Painting by Alice Hendon

These two paintings were also wet into wet. I wanted to compare the appearance of a grey Sharpie and a black Sharpie underneath the Ecoline colors. Both pieces were started by writing song lyrics on my paper. One in grey, one in black. Then I painted the backgrounds using the wet into wet technique. Once dry, I painted the flowers with the liquid watercolors, which is actually a technique called wet onto dry. I noticed the art with the grey Sharpie looks lighter in intensity. The art with the black Sharpie looks brighter, more brilliant. Good experiment!

Liquid Watercolor Zentangle Painting by Alice Hendon

Here I used a wet-dry-wet technique, choosing sky blue, lemon yellow and light rose for color. Using the pipette in the jar lid, I dropped bits of color here and there onto dry paper. With a water-filled paintbrush I was able to push the color around in swatches to blend and make a beautiful background. To complete my art I added patterns with a drawing style called ‘tangling’ and shaded with colored pencils. This was a good experiment to see how the Ecoline colors work with other media and they worked great!

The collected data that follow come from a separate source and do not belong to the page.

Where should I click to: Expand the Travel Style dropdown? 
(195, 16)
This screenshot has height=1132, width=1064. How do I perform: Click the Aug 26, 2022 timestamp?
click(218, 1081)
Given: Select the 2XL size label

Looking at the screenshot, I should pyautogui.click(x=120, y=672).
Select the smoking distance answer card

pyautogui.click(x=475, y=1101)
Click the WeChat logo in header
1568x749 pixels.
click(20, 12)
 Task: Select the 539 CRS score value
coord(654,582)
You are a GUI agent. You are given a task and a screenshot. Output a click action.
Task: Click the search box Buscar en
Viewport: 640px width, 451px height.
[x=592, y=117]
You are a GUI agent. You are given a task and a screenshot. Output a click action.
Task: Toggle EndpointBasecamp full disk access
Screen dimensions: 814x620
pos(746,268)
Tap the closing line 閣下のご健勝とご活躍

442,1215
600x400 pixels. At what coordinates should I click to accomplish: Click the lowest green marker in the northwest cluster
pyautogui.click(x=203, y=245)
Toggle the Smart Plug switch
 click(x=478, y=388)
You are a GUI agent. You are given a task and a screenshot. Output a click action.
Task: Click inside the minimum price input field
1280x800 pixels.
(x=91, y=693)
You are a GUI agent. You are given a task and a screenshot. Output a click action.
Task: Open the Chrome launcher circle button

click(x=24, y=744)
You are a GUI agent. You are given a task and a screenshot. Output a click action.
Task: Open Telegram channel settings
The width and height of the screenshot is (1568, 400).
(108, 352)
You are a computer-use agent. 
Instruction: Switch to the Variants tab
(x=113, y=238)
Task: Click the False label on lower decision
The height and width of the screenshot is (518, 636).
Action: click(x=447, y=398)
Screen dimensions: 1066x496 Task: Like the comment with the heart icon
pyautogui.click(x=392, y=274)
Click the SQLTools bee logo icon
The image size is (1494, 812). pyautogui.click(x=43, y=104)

Liquid watercolors floral painting

Both these backgrounds were made using wet into wet. The splatter dots in the background were made using the black liquid watercolor and a fan brush. Easy to do and you do not need to water down the liquid. Use it just as is. The flower on the left was colored with the pastel Ecoline Brush Pens. The flower on the right was colored with the bright Ecoline Brush Pens. The liquids work hand-in-hand with the brush pens with seamless results.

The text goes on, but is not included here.